Federal contracting is all the rage. Every contract needs warm bodies sitting in seats. While those bodies are in place, the government pays the contractor. Those bodies will often be picked up by a new contractor if the contract changes hands.
Impermanence is built into this model. Perfect fits are rare and more rarely long-term. If the contract is lost and no billet available on another of your company's contract, no matter how strong an engineer you are, your value to the company vanishes. I know many engineers who hate this feeling. Every contract turnover elicits heart palpitations.
If the new contractor absolutely needs to keep the work going, only the worst workers are likely to be dropped. I've been through one changeover only. Most of my group was picked up with limited impact on pay and benefits. It's a good feeling being in the "kept" group.
A contractor that underbid is under pressure to reduce costs. With fixed-price contracts, their revenue doesn't change, so reducing cost is the way to ensure profit. Get rid of the experienced but expensive engineers and see if you can still do the work. It's comical how often this seems to happen with disastrous results. But this is built into the model so unless the company loses the next contract due to their own cost-minded disruption of work, this is the way it is. It's a terrible feeling being highly effective one day and let go the next, because you happened to be worth your work outside in the general market, but not to the company that saved money by underbidding your position.
You will have no idea which contractor won the bid for your existing contract.
Contracts limit responsibilities by design.
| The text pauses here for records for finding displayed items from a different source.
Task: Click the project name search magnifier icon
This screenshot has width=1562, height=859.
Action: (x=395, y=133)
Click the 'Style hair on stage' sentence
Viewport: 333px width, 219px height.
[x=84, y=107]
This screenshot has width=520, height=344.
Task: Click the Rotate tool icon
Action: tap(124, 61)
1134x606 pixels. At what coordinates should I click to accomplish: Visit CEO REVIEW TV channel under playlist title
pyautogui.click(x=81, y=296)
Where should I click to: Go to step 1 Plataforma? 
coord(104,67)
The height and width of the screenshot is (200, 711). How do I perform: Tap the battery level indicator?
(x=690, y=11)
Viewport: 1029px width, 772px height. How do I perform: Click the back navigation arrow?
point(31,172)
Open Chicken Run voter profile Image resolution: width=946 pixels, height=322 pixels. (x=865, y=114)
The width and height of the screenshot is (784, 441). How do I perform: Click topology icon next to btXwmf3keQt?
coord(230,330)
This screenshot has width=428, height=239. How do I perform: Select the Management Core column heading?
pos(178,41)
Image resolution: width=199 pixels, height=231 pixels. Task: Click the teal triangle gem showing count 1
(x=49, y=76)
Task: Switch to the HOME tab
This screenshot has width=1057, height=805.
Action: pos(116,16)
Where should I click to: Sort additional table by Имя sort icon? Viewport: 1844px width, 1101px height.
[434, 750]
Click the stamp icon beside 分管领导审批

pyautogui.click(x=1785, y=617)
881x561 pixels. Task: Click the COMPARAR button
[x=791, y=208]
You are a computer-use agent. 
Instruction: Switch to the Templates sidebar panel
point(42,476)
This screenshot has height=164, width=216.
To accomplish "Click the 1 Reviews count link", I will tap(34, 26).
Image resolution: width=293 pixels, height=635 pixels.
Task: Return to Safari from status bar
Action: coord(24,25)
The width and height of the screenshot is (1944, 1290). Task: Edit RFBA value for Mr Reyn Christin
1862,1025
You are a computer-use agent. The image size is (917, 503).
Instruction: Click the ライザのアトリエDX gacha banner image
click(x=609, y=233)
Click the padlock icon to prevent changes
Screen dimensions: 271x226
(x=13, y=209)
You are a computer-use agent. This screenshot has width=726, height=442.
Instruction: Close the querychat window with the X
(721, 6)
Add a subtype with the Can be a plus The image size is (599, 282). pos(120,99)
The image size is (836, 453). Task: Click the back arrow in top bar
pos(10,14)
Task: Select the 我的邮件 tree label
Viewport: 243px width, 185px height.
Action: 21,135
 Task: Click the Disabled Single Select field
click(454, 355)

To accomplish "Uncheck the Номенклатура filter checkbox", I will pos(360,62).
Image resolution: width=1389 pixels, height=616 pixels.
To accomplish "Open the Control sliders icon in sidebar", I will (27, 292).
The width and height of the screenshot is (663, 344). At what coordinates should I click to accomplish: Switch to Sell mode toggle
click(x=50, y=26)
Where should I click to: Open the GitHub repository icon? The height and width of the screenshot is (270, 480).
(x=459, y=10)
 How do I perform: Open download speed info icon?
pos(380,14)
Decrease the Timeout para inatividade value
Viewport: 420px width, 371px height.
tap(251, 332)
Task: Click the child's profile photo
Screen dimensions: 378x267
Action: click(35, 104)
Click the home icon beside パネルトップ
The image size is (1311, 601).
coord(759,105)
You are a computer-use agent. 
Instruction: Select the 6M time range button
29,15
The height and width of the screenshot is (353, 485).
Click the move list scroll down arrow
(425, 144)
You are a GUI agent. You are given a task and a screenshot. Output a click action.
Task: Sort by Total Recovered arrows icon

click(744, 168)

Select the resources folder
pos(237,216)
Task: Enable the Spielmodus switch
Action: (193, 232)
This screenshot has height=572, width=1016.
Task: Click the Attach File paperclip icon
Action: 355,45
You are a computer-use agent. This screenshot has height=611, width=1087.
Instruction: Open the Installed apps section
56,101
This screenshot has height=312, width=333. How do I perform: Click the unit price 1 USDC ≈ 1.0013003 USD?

If the amount of money is to be fixed, then doing more work nets you nothing, and it may even diminish your profit margin. In the same spot the best engineer or the worst yields the same reimbursement to the company.
Best to stay in your lane. The scope of work, being often clear and defined, informally adding and shifting responsibilities is not easy. This yields a situation where role-changing growth in the contracted employee results in frustration instead of promotion.
If you want the promotion, change contracts and contractors. The contracts may be long and the engineers do come and go.
Worse yet, with an increasing shortage of government clearances, benefits offered by the next job to those who are cleared are often significant, reforming the decision as an effective cost for the employee to stay with their current contractor. This model fits job-hopping engineers and even breeds them. Since any fit is often by definition impermanent and tenuous, there is less critical evaluation of applicants as long as we believe they will generate revenue for some time before leaving.
I've seen in a lot of interviews a large contracting company talking about how wonderful it is to work for the company, its culture, it's fun environment. This is advertised to everyone, but applies only to the corporate employees. If you're contracted out your real "company" is the people you work with on a daily basis, and they may all come from your company, be a mix of government and contractor, or a mix of multiple contractors. It does you no good, this family culture, if you don't spend any meaningful time with those people, and it only serves to further distance you from them. Best to spend less time talking about your company and more time talking about the people you're likely to spend your time with. Present to rosy a picture of the people you won't be spending time with compared to the misery of the people you will work with, and you're likely to foster discomfort from the beginning.
One contractor I worked with was refreshingly up front about how difficult some people would be on a contract and the uphill climb I would make. The work sounded very ambitious. Based on what he said I didn't take the job to his regret. But he made the right call being up front and I made the right call not joining. You need the right match.